Fair. Balanced. American.

Monday, January 11, 2010

A great legislative issue for Democrats this year

Former IMF chief economist and now professor at MIT, Simon Johnson lays it out:
The administration should immediately propose and the Congress must at once take up legislation to tax the individuals who receive bonuses from banks that were in the Too Big To Fail category – using receipt of the first round of TARP funds would be one fair criterion, but we could widen this to participation in the stress tests of 2009.

The supertax structure being implemented in the UK is definitely not the right model – these “taxes on bonuses” are being paid by the banks (i.e., their shareholders – meaning you, again) and not by the people receiving the bonuses.

Essentially, we need a steeply progressive windfall income tax – tied to the receipt of a particular form of income. This is tricky to design right – but a lot of good lawyers can get cranking.

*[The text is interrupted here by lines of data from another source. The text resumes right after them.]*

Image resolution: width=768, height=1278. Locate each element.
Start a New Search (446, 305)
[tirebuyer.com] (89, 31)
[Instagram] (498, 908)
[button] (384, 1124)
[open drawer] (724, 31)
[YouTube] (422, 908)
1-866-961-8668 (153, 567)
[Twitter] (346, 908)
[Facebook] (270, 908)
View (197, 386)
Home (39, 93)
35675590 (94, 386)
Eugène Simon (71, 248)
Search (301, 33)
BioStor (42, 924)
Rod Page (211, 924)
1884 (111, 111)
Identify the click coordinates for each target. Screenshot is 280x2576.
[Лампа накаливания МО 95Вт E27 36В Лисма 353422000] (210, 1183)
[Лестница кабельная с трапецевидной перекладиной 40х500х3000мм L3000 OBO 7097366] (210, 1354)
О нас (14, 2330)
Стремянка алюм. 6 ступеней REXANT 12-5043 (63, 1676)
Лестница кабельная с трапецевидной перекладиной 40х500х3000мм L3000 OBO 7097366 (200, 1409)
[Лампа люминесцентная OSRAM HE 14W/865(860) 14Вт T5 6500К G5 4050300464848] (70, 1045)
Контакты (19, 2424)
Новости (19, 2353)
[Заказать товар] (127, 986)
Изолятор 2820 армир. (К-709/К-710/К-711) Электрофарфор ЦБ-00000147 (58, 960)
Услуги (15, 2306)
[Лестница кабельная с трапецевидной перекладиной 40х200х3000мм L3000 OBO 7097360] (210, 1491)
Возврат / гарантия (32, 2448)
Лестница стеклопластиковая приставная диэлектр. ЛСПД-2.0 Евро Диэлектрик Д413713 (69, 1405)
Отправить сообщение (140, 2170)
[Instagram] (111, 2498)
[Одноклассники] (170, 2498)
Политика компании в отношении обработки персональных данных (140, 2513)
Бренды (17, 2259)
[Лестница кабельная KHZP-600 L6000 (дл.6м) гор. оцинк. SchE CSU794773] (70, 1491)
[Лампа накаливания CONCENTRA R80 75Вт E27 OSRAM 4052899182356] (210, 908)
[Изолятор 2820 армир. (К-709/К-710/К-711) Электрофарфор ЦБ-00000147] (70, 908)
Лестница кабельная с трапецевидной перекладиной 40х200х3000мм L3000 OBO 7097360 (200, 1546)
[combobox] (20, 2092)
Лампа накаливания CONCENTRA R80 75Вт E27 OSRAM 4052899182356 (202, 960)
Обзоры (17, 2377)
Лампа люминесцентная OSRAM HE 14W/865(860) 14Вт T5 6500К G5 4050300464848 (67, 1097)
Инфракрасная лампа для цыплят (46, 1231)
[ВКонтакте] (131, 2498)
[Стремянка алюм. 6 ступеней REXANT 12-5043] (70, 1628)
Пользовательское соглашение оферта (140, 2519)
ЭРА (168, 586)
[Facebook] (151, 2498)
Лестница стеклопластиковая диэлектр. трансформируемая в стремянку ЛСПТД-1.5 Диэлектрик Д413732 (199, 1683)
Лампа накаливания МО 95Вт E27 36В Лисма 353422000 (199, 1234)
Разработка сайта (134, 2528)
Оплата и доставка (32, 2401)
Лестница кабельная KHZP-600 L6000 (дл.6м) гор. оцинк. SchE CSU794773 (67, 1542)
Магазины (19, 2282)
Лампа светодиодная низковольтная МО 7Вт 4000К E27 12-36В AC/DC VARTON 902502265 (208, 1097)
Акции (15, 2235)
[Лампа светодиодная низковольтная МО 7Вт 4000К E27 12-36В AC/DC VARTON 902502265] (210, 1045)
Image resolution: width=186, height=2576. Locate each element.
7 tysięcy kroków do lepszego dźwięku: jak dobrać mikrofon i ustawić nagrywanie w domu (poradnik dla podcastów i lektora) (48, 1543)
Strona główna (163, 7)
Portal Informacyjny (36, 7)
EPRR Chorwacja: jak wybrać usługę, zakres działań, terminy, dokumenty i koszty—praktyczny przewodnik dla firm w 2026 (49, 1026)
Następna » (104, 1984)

And we should be honest about the distortionary effect that even proposing such legislation will have on incentives. It will send a signal that income generated by working at big banks is less secure – all employees of these banks should be looking over their shoulders; sooner or later, the Internal Revenue Service is coming. This is particularly relevant for 2010, which looks set to be another bumper year for the financial sector.

At this stage, tilting the playing field towards smaller participants in financial markets is not a bug, it’s a desperately needed feature.
Best outcome: Bill passes the House, passes the Senate with the bare minimum, most Republicans opposed.

Second worst outcome: Republicans cave, bill passes unanimously. But shaming Republicans into voting for something that's actually good for the country is a net positive, even if it's out of fear of the populist anger that they've been alone in milking until now.

Worst outcome: Bill fails because Lieberman or some other corporate Democrat filibusters. Republicans have already used this game plan, and it's effective. As usual, the media won't blame the legislative failure on the 40 Republicans who opposed the bill but the 59 Democrats who supported it.